• THE EXERCISE: Copy the records word for word, from the first line through the line containing "tap(121, 256)", including that line.

• DATA FOR THE TASK:
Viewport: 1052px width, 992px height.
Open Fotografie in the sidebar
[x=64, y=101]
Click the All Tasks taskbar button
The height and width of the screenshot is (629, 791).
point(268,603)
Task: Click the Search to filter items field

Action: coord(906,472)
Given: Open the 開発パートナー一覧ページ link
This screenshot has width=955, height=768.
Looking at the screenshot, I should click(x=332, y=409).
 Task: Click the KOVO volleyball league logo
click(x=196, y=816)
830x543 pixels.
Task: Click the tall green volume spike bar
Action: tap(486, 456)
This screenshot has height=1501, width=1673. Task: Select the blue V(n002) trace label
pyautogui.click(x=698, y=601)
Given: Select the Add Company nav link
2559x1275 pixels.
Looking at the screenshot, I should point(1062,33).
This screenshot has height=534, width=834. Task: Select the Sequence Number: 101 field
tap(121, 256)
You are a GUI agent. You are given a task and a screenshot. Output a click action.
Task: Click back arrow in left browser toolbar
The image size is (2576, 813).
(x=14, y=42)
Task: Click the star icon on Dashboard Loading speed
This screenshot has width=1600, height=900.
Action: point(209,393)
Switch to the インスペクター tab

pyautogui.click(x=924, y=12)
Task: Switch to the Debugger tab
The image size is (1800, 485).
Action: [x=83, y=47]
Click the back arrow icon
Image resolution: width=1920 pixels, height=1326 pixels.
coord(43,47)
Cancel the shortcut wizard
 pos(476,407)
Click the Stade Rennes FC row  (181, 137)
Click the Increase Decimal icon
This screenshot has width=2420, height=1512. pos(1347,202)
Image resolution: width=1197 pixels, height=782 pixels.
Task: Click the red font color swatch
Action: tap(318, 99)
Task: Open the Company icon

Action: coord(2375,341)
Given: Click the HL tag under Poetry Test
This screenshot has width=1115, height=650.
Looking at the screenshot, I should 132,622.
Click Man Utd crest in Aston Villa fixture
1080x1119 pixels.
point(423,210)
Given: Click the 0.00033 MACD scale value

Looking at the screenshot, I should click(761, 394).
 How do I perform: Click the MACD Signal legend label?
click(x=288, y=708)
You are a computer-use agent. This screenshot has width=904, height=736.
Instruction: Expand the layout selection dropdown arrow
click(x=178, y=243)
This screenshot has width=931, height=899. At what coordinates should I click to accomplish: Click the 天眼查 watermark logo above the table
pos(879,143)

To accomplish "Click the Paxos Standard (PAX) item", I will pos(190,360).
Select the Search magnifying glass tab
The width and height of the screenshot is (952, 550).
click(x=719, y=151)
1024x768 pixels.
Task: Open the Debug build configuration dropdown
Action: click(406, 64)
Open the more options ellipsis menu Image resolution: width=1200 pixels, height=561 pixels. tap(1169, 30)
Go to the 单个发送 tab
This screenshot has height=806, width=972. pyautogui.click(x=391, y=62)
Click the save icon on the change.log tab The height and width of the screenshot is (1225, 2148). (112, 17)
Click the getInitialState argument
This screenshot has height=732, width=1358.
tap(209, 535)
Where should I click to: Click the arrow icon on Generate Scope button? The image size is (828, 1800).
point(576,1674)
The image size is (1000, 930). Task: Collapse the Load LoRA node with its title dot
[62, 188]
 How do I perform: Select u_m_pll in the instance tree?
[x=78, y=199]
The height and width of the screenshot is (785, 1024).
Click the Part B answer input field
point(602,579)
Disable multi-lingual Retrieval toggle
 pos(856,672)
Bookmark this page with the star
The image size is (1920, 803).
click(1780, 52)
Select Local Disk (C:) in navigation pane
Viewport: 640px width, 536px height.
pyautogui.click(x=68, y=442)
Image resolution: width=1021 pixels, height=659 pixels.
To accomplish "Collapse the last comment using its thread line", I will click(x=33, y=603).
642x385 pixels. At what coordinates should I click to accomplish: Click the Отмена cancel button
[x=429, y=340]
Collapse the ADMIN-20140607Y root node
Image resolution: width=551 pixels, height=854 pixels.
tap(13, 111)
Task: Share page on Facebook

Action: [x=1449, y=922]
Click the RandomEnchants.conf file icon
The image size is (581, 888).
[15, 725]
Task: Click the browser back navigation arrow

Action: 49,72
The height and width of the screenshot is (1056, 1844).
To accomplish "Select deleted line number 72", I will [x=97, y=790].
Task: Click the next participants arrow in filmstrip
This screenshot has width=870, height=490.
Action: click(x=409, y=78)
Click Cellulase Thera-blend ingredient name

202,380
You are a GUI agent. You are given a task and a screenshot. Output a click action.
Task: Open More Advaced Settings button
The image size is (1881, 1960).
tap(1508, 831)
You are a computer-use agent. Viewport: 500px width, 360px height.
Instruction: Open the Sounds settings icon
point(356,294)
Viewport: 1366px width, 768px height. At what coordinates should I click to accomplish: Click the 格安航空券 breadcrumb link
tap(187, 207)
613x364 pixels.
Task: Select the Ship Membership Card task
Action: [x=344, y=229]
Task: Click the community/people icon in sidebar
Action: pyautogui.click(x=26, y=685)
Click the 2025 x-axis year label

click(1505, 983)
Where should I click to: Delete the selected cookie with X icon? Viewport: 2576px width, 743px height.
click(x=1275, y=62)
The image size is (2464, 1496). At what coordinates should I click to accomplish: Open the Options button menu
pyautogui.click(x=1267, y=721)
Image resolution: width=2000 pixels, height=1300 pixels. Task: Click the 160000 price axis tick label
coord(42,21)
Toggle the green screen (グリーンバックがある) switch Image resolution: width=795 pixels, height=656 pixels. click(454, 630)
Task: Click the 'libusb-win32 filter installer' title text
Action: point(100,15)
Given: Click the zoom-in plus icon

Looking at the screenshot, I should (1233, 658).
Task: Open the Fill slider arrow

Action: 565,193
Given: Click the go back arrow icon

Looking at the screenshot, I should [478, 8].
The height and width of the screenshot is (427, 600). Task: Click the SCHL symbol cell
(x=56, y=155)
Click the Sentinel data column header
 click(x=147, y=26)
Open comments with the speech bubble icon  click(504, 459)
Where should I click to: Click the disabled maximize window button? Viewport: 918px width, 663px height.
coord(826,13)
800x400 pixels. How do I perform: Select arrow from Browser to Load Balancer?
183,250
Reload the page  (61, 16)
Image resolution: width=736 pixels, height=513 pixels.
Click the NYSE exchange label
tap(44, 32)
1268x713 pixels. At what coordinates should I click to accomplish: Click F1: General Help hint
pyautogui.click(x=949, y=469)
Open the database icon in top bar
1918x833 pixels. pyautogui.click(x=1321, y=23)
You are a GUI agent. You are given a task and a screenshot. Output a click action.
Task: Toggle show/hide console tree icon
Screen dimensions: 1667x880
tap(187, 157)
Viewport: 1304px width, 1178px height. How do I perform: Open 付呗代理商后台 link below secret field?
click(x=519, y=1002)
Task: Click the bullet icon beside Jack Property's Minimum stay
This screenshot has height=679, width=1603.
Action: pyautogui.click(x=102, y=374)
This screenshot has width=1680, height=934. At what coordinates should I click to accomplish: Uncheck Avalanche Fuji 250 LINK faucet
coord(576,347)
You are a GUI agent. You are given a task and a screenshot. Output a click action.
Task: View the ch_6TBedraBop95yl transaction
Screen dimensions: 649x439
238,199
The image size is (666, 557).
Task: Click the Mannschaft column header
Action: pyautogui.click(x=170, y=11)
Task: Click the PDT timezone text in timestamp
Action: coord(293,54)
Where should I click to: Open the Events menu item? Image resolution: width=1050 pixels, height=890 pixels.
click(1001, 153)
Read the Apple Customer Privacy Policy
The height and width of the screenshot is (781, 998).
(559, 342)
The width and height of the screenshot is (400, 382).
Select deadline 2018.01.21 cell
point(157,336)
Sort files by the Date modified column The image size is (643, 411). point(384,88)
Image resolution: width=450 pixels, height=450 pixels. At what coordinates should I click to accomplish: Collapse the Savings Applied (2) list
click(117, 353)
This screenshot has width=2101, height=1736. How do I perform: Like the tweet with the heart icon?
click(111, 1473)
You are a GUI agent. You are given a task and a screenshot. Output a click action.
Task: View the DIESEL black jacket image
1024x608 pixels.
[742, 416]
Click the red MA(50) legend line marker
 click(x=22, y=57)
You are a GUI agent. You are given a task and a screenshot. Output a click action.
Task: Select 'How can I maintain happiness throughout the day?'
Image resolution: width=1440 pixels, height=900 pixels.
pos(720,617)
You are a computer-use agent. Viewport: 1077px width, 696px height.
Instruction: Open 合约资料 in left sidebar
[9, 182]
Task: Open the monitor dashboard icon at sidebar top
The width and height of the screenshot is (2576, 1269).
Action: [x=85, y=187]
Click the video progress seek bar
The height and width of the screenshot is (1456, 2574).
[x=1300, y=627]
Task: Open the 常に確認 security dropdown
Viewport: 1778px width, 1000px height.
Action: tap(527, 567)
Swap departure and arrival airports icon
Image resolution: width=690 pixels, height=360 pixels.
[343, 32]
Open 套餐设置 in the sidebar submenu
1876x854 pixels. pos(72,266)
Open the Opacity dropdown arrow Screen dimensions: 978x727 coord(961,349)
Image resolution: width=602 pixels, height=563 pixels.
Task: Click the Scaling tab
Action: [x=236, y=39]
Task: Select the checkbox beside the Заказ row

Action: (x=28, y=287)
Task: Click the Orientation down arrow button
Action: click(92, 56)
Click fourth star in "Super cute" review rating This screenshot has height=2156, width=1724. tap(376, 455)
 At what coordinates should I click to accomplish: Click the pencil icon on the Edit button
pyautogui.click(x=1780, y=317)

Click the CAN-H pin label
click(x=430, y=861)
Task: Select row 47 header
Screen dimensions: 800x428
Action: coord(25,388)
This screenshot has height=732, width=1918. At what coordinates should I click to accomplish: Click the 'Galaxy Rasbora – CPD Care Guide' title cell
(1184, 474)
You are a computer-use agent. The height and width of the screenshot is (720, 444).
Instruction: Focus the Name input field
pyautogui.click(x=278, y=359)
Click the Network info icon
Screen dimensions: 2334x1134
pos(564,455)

• EXERCISE ANSWER:
Viewport: 1052px width, 992px height.
Open Fotografie in the sidebar
[x=64, y=101]
Click the All Tasks taskbar button
The height and width of the screenshot is (629, 791).
point(268,603)
Task: Click the Search to filter items field

Action: coord(906,472)
Given: Open the 開発パートナー一覧ページ link
This screenshot has width=955, height=768.
Looking at the screenshot, I should click(x=332, y=409).
 Task: Click the KOVO volleyball league logo
click(x=196, y=816)
830x543 pixels.
Task: Click the tall green volume spike bar
Action: tap(486, 456)
This screenshot has height=1501, width=1673. Task: Select the blue V(n002) trace label
pyautogui.click(x=698, y=601)
Given: Select the Add Company nav link
2559x1275 pixels.
Looking at the screenshot, I should point(1062,33).
This screenshot has height=534, width=834. Task: Select the Sequence Number: 101 field
tap(121, 256)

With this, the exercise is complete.